• [Data to use]:
++++++++

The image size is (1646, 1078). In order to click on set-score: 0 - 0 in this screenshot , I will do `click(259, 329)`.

++++++++

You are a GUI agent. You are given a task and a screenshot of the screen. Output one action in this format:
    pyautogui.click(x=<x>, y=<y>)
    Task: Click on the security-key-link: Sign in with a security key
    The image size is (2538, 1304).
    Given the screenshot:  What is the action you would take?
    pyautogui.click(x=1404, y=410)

++++++++

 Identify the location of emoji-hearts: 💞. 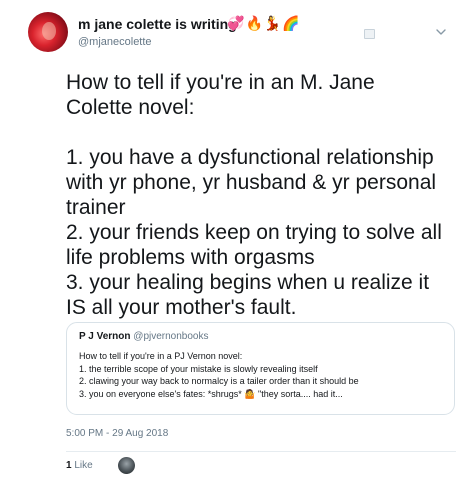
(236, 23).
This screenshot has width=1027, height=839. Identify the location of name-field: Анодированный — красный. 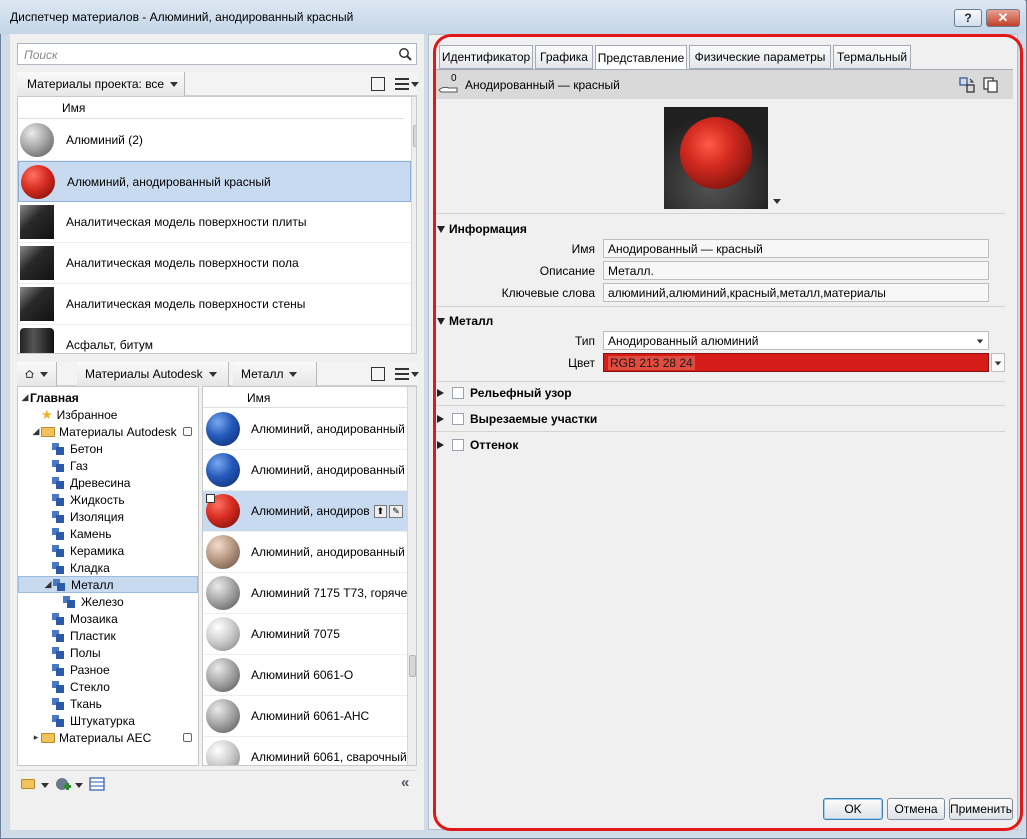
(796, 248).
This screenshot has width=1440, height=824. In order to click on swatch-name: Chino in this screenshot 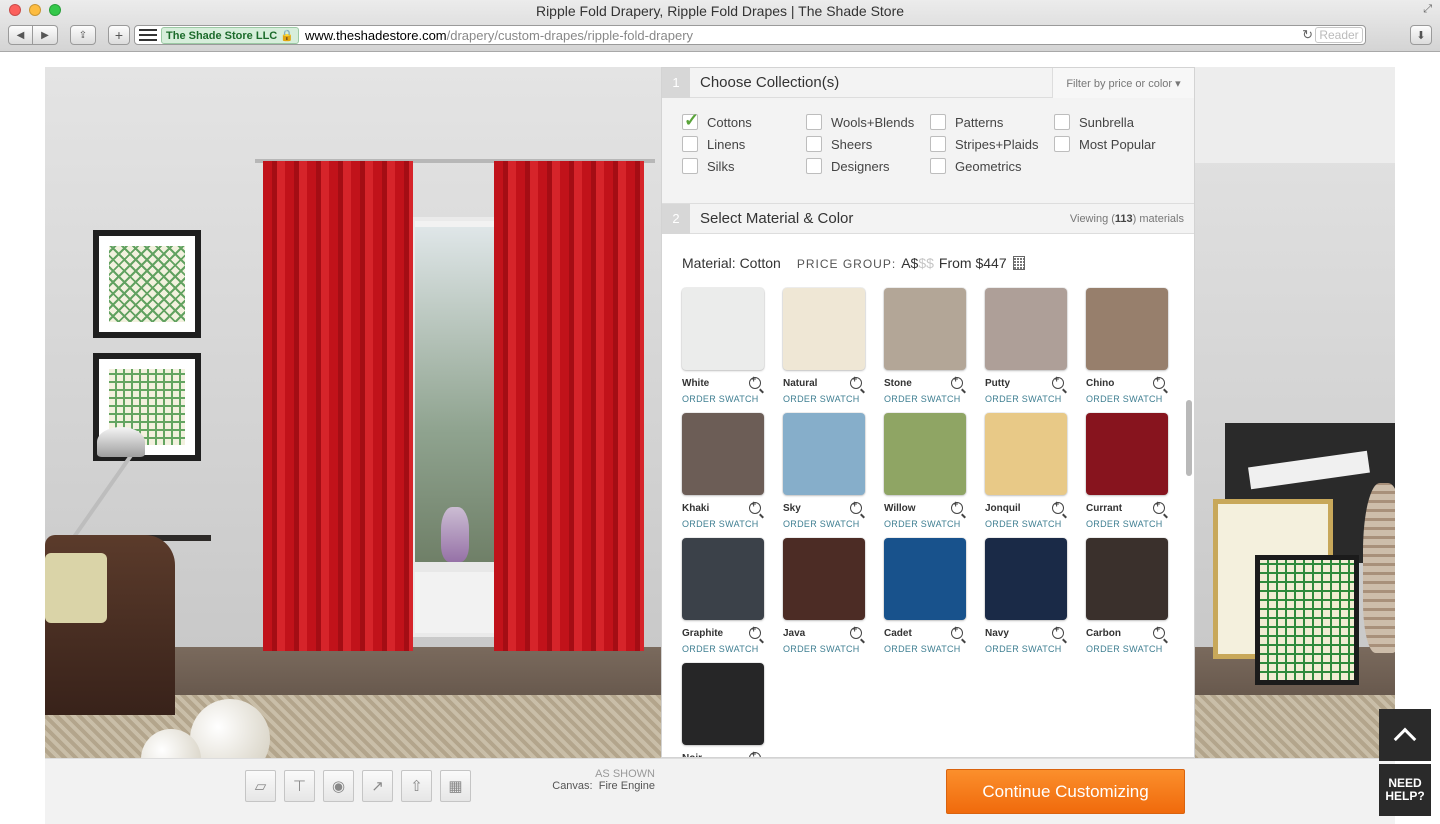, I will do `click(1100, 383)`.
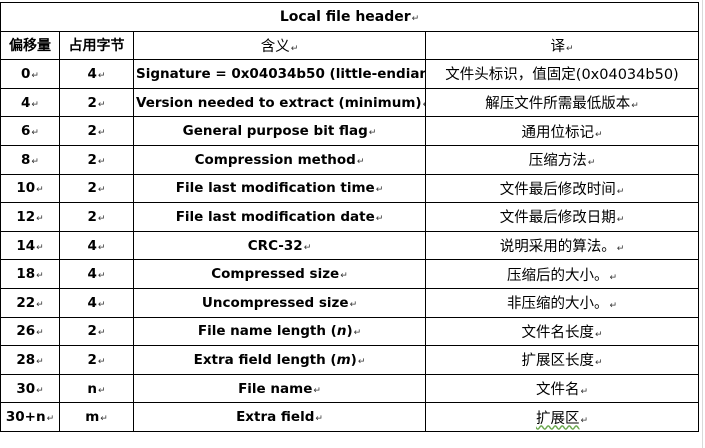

++++++++

Express the rows from the line containing "You are a GUI" up to and including the line containing "you would take?" as a Markdown table with the columns Number and Line, leaving out any blank lines.

| Number | Line |
|---|---|
| 1 | You are a GUI agent. You are given a task and a screenshot of the screen. Output one action in this format: |
| 2 |     pyautogui.click(x=<x>, y=<y>) |
| 3 |     Task: Click on the security-key-link: Sign in with a security key |
| 4 |     The image size is (2538, 1304). |
| 5 |     Given the screenshot:  What is the action you would take? |